If the administration’s initial response to the coronavirus was denial, its failure to control the pandemic since then was driven by dysfunction and resulted in a lost summer, according to the portrait that emerges from interviews with 41 senior administration officials and other people directly involved in or briefed on the response efforts. Many of them spoke only on the condition of anonymity to reveal confidential discussions or to offer candid assessments without retribution.

“Right now, we’re flying blind,” said Thomas Frieden, a former director of the Centers for Disease Control and Prevention. “Public health is not getting in the way of economic recovery and schools reopening. Public health is the means to economic recovery and schools reopening. You don’t have to believe me. Look all over the world. The U.S. is a laggard.”

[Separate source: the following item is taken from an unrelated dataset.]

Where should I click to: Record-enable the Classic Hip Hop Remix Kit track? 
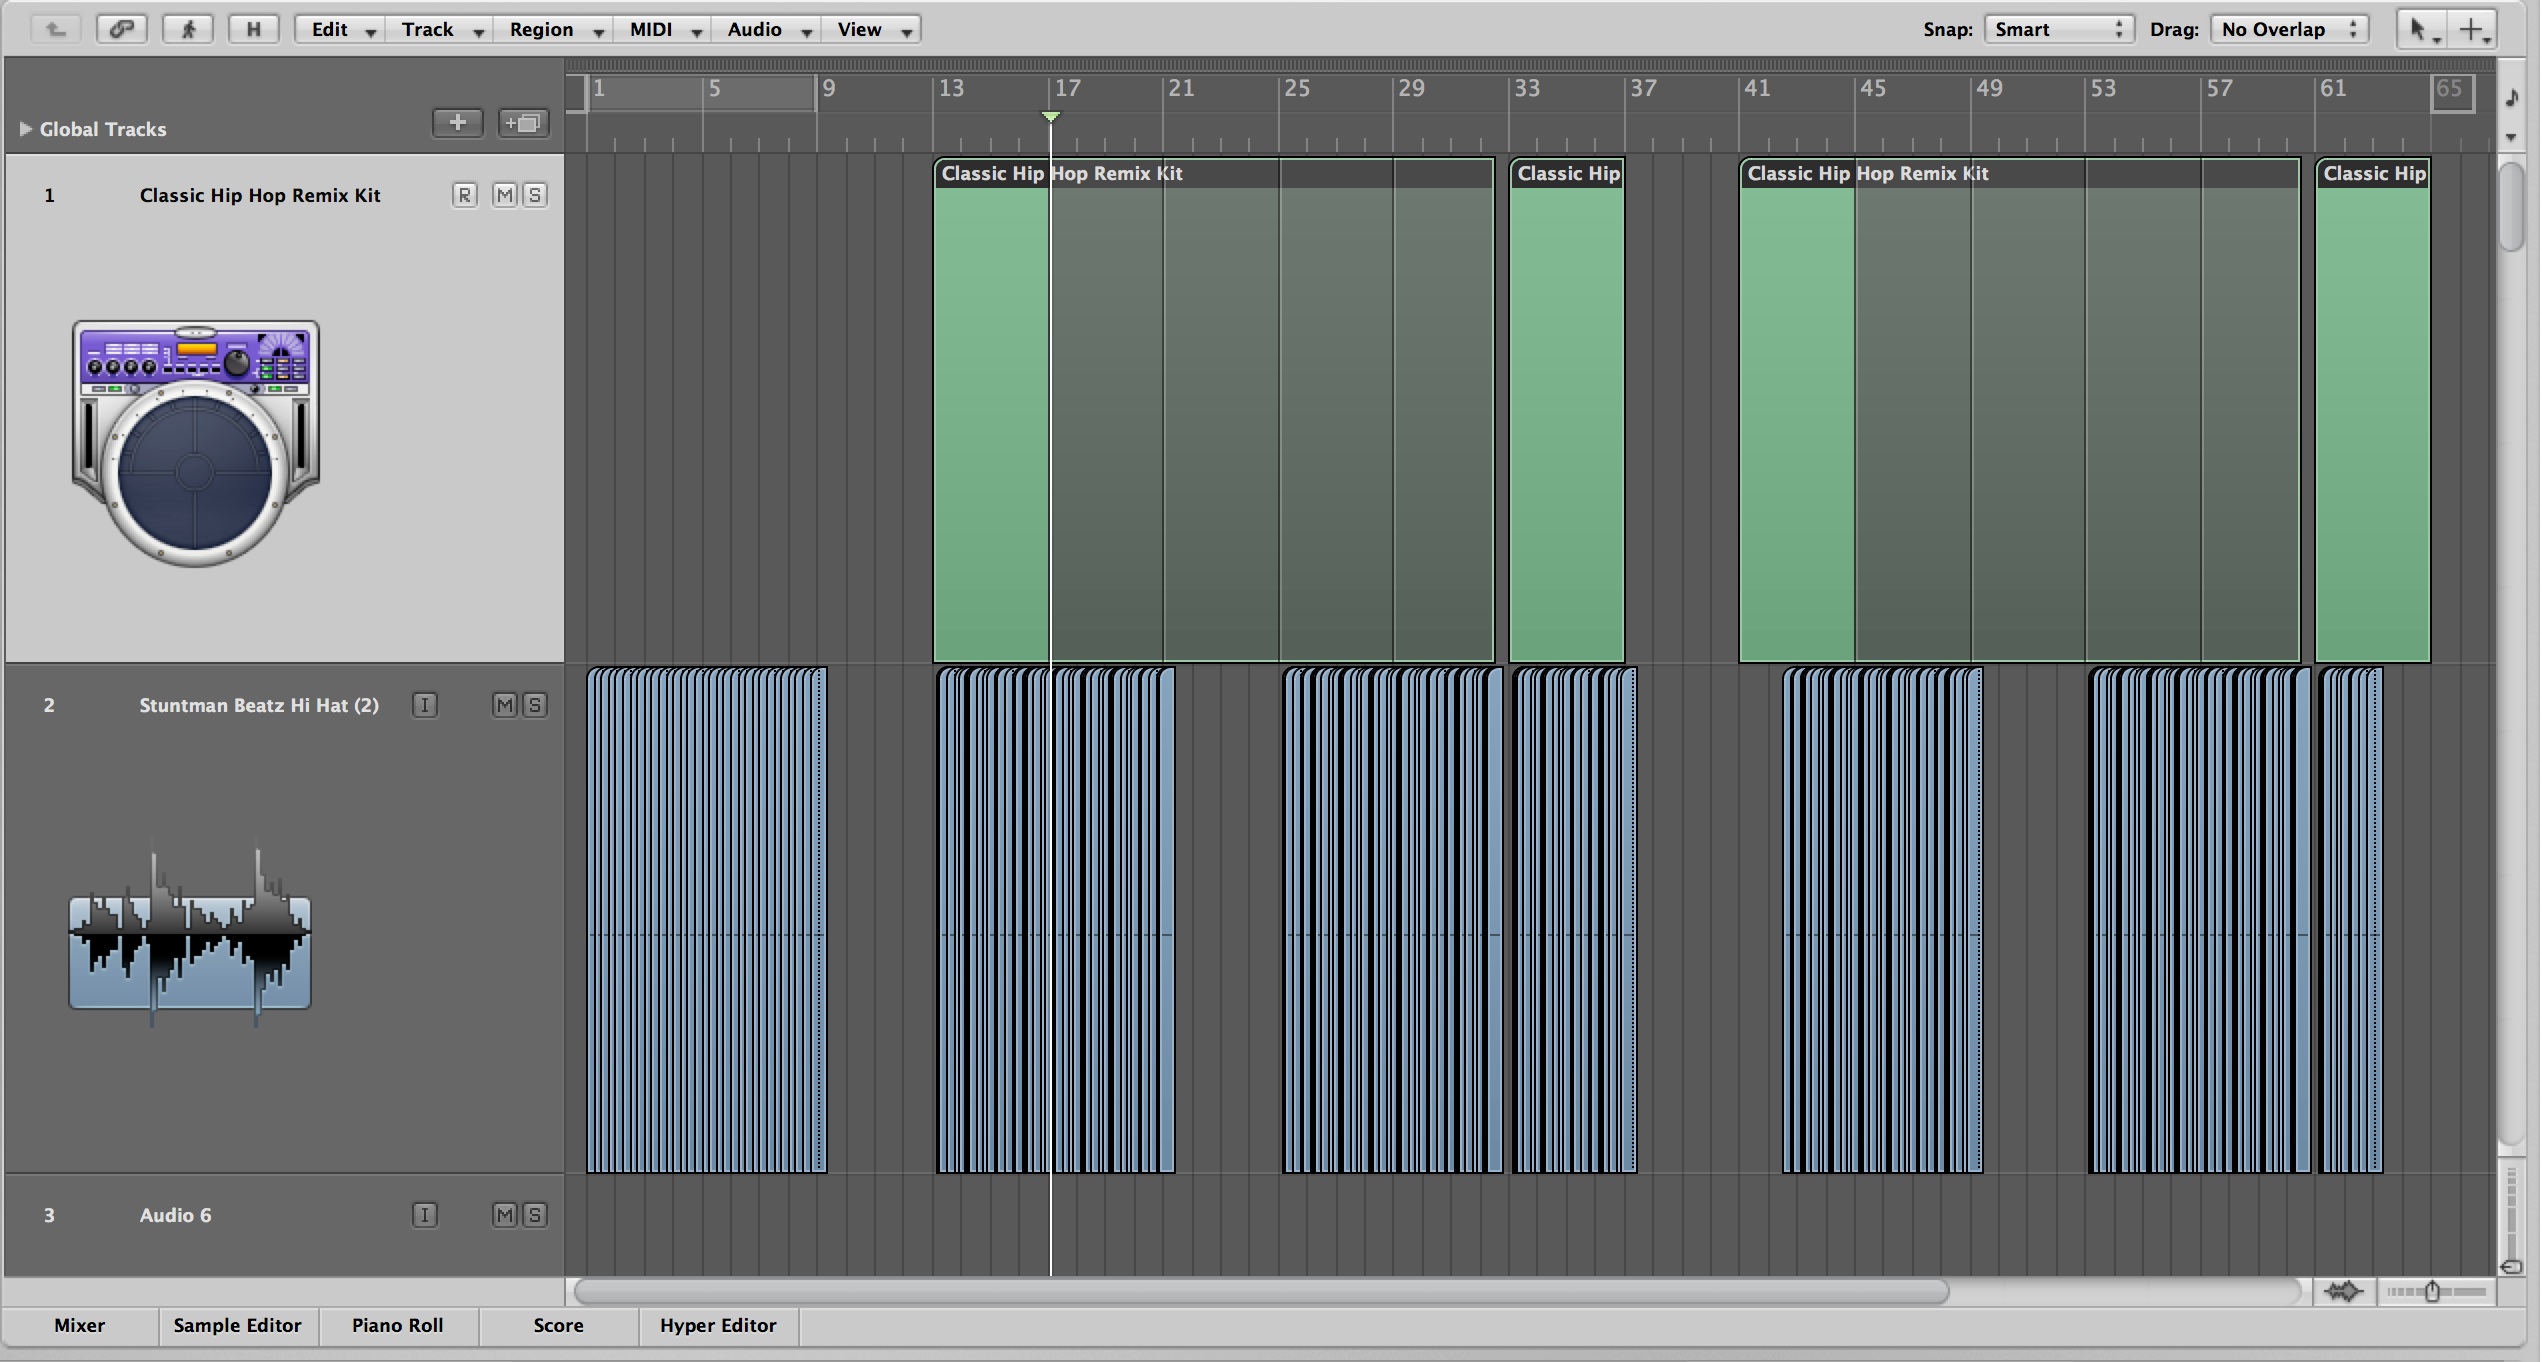coord(464,195)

As has been obvious from the beginning, Trump sincerely thinks this is a problem that can just be bullshitted away like stiffing a Mom and Pop contractor in Atlantic City. And given the nature of the Republican Party it’s not like he’s getting much pushback.

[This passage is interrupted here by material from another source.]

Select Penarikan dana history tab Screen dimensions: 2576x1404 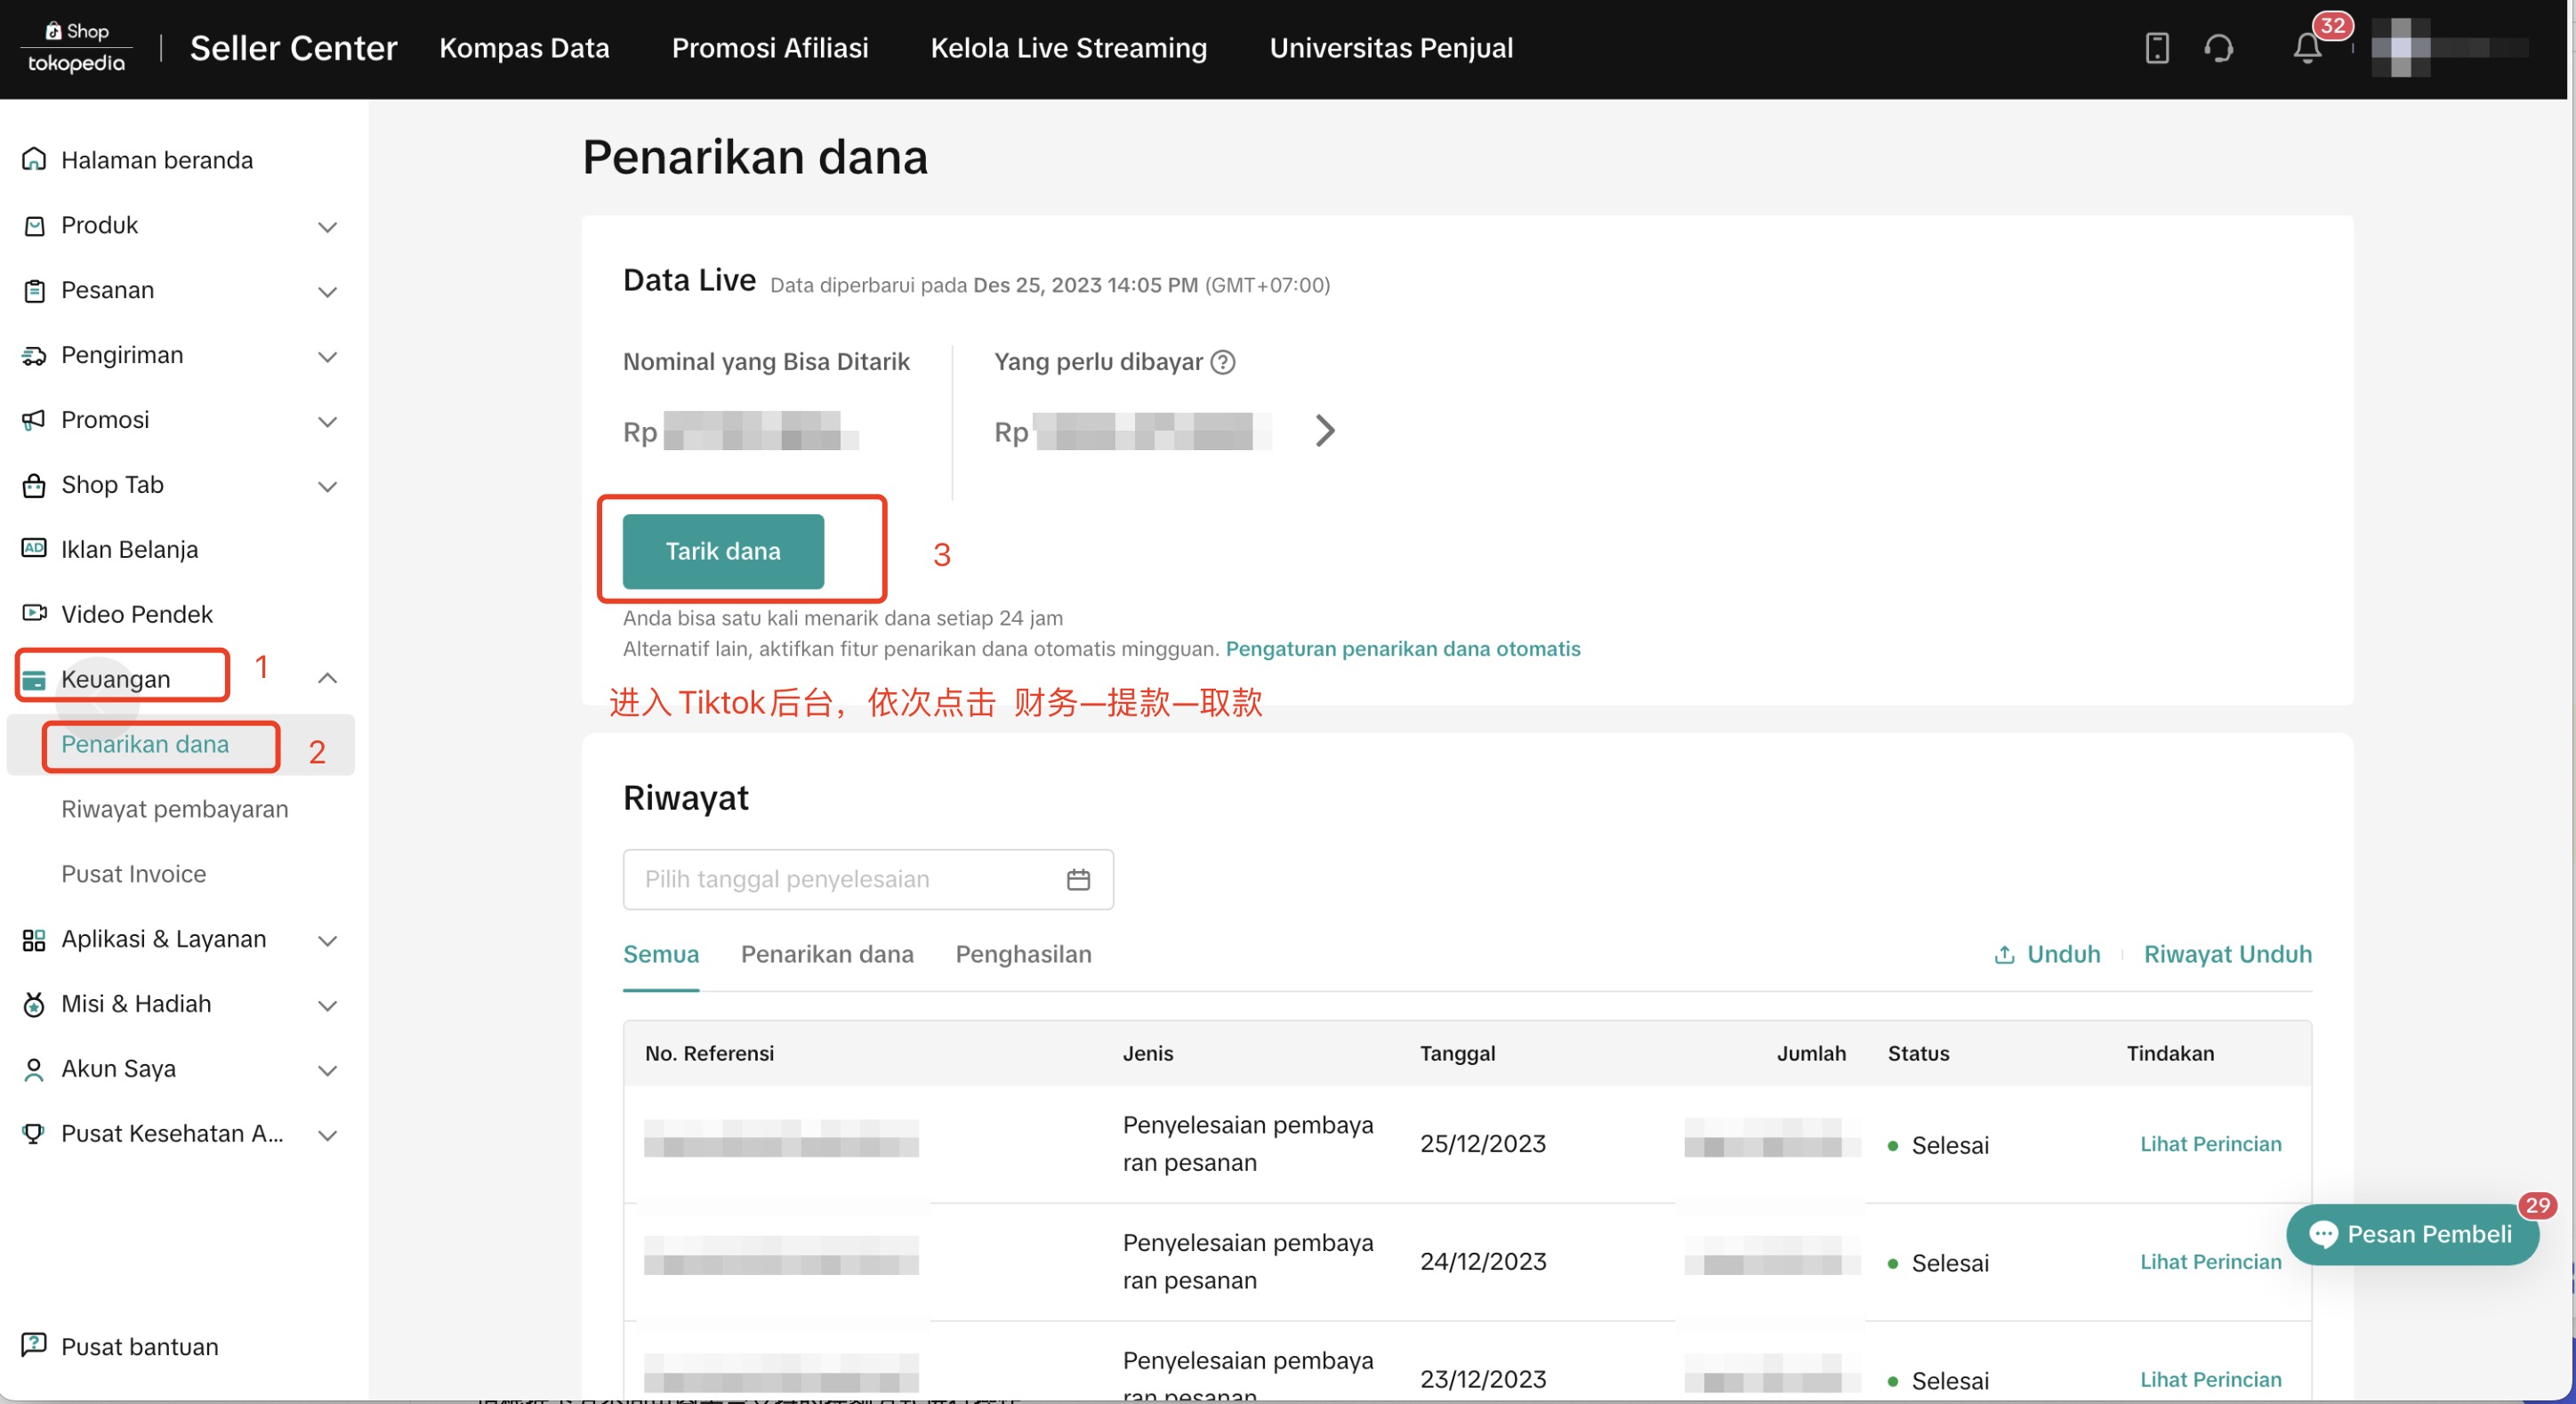point(826,954)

After observing that Trump’s failure is the most important, the Times goes into more detail about the specific failures and how bad the American performance has been in international context:

Together, the national skepticism toward collective action and the Trump administration’s scattered response to the virus have contributed to several specific failures and missed opportunities, Times reporting shows:

  • a lack of effective travel restrictions;
  • repeated breakdowns in testing;
  • confusing advice about masks;
  • a misunderstanding of the relationship between the virus and the economy;
  • and inconsistent messages from public officials.

Already, the American death toll is of a different order of magnitude than in most other countries. With only 4 percent of the world’s population, the United States has accounted for 22 percent of coronavirus deaths. Canada, a rich country that neighbors the United States, has a per capita death rate about half as large. And these gaps may worsen in coming weeks, given the lag between new cases and deaths.

For many Americans who survive the virus or do not contract it, the future will bring other problems. Many schools will struggle to open. And the normal activities of life — family visits, social gatherings, restaurant meals, sporting events — may be more difficult in the United States than in any other affluent country.

Both stories are worth reading in full, but they’re horrifying.